The Trump administration may be about to slap tariffs of up to 25% on an additional 200 billion dollars (£155 billion) of Chinese goods.
The move would escalate a confrontation between the world's two biggest economies and likely affect US companies which import everything from handbags to bicycle tyres.
The US government could decide to begin taxing the imports - equal to nearly 40% of all the goods China sold the United States last year - following a public consultation period which ends on Thursday.
China said it is ready to impose retaliatory tariffs on 60 billion dollars' worth (£46 billion) of US goods if that happens.
Commerce ministry spokesman Gao Feng said in Beijing: "China will have to take necessary counter-measures if the US side ignores the opposition of the overwhelming majority of its enterprises and adopts new tariff measures."
The US has already imposed tariffs on 50 billion dollars (£38 billion) in Chinese products.
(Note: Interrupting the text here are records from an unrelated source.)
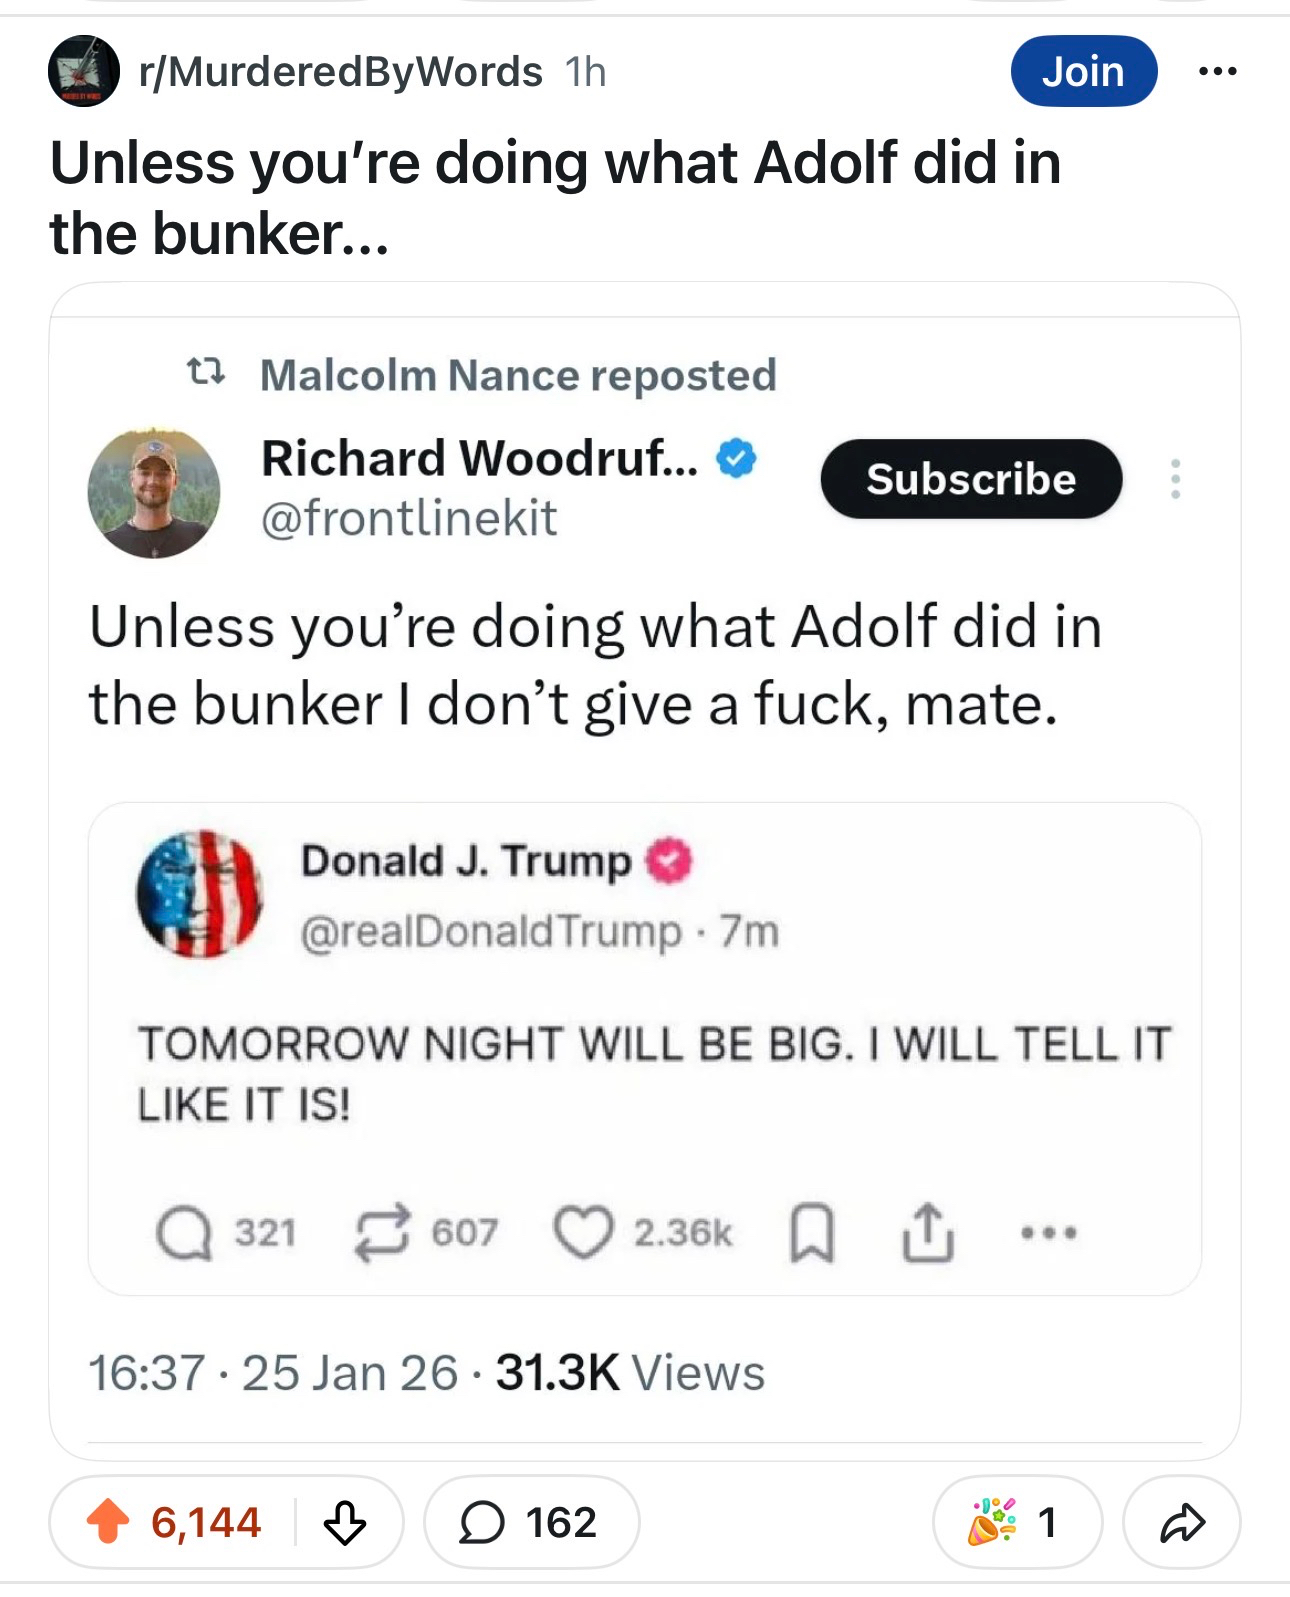Click Richard Woodruff's profile photo
Image resolution: width=1290 pixels, height=1597 pixels.
pyautogui.click(x=154, y=493)
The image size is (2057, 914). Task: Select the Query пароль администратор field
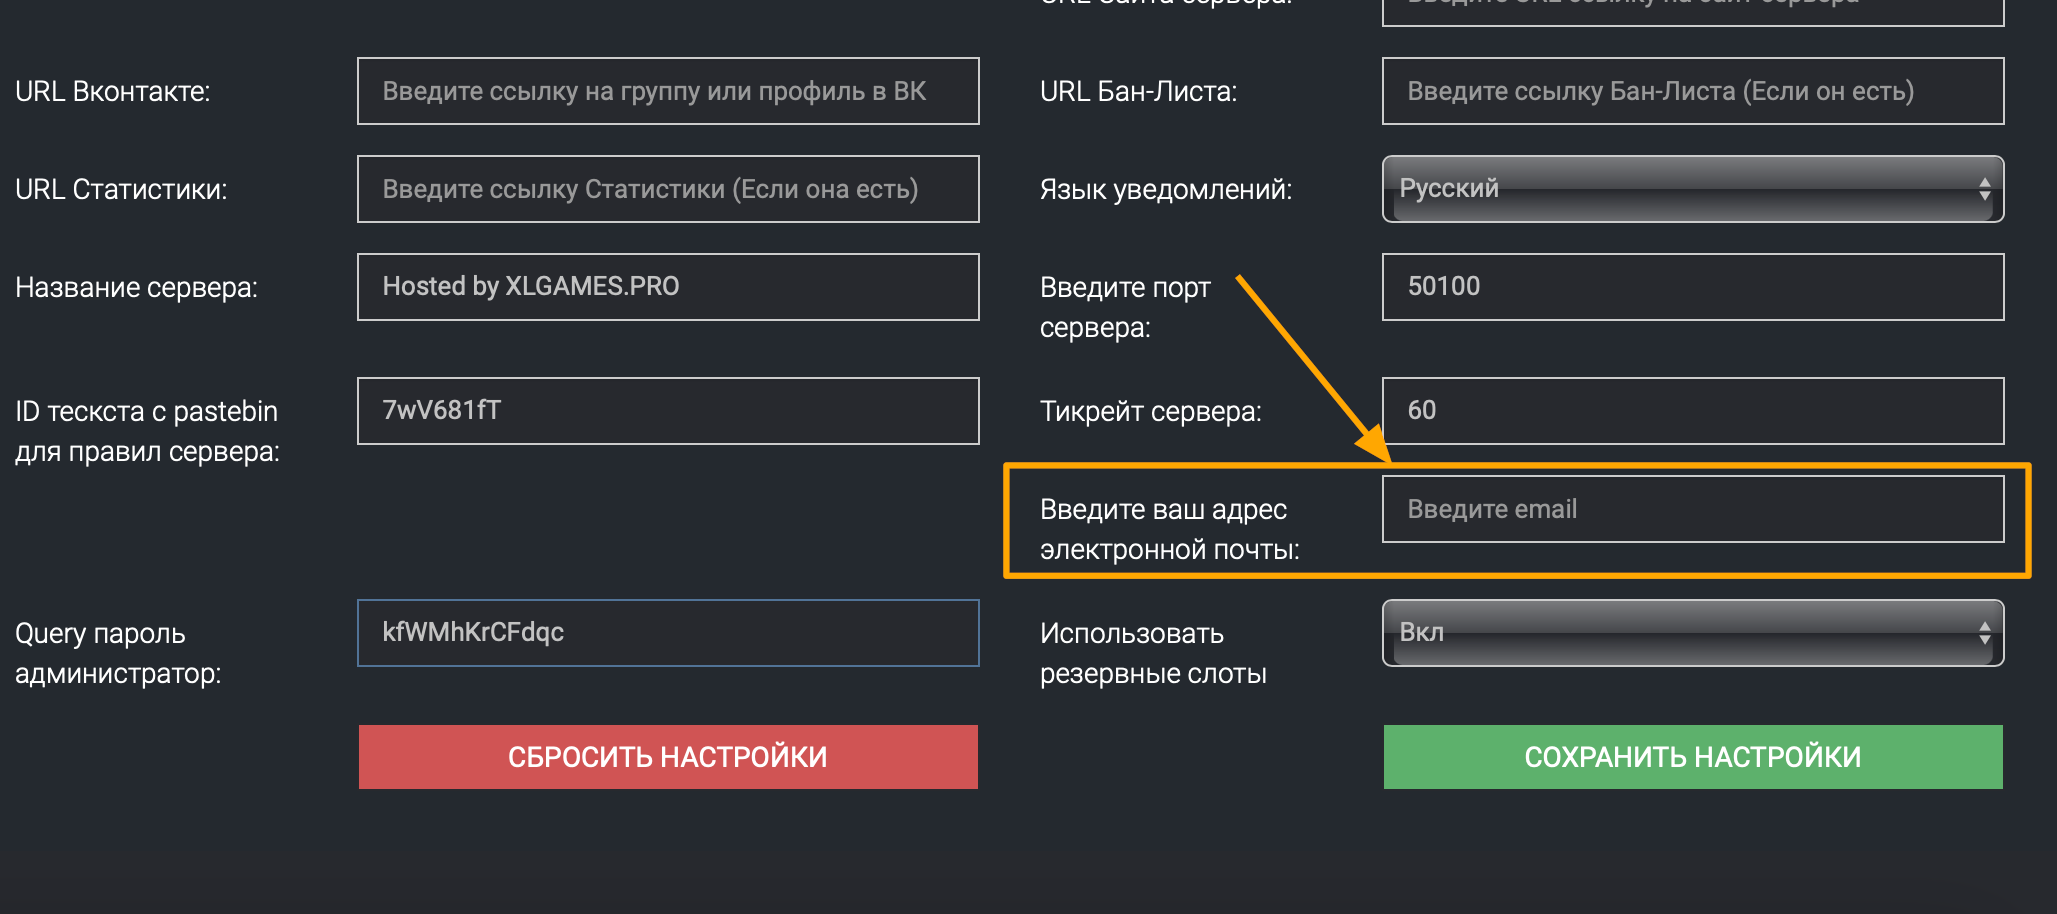667,632
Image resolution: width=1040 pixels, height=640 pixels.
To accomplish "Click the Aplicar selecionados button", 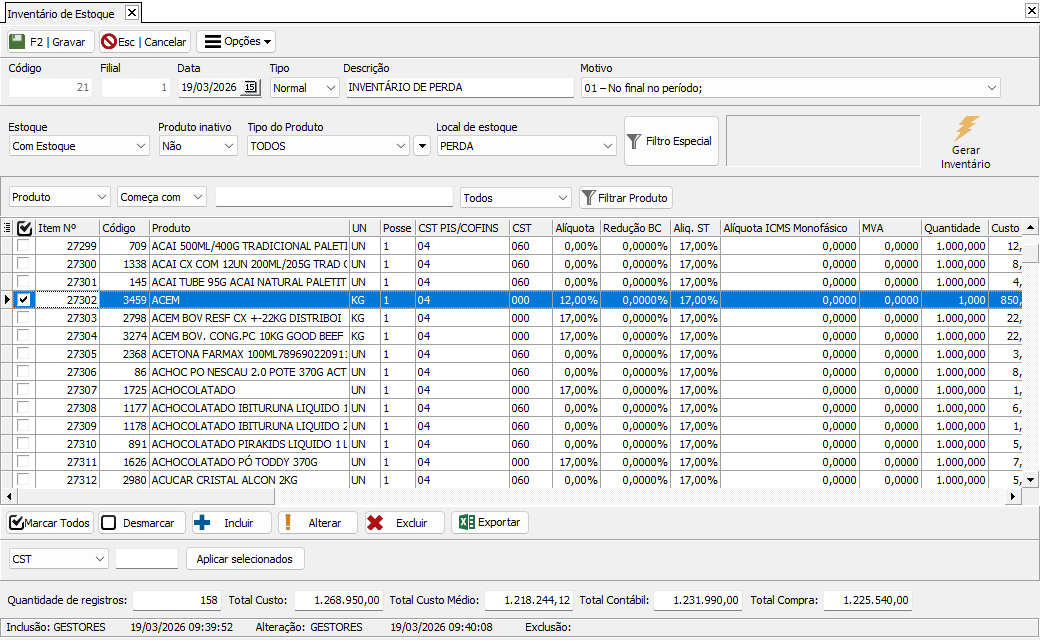I will click(245, 559).
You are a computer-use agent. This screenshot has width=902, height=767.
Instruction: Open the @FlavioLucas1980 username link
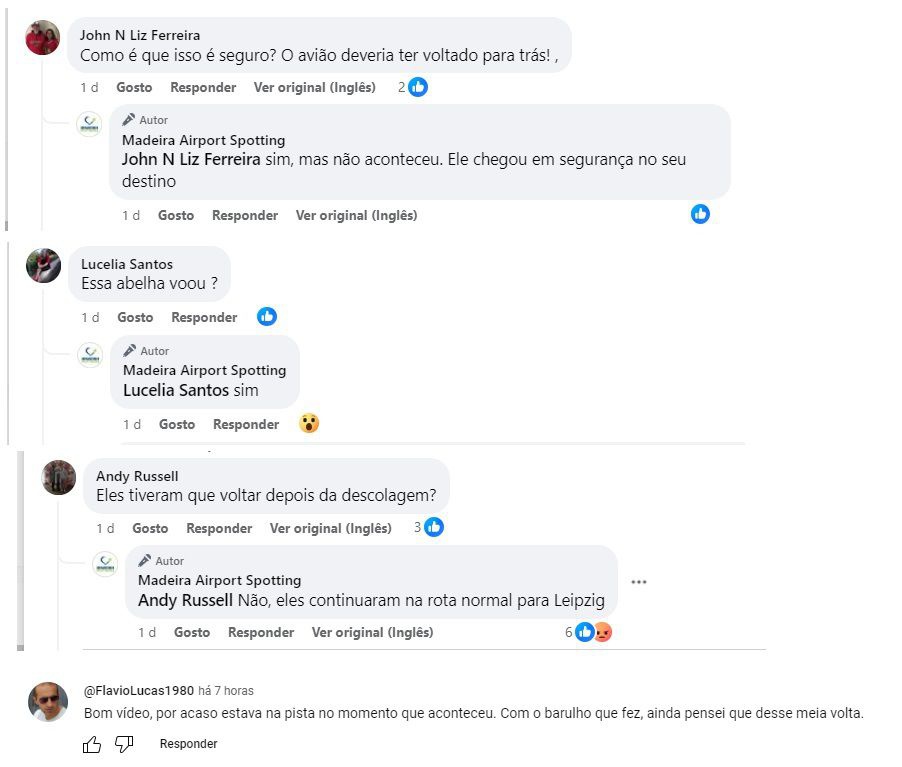click(138, 690)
Beijing has struck back with tariffs of the same value in American goods. These US goods include soybeans and beef - a direct potshot at supporters of President Donald Trump in the US farm belt.
Mr Trump initiated the trade war to punish Beijing for what it says are China's predatory tactics to try to supplant US technological supremacy.
Those tactics, US trade officials allege, include stealing trade secrets through computer hacking and forcing US companies to hand over technology in exchange for access to the Chinese market.
In the early rounds of the hostilities, the administration targeted Chinese industrial imports to try to spare American consumers from higher import costs. But if Trump adds the 200 billion dollars in Chinese products to the target list, American consumers would likely feel the pinch directly.
China has vowed to hit 60 billion dollars in US products in retaliation.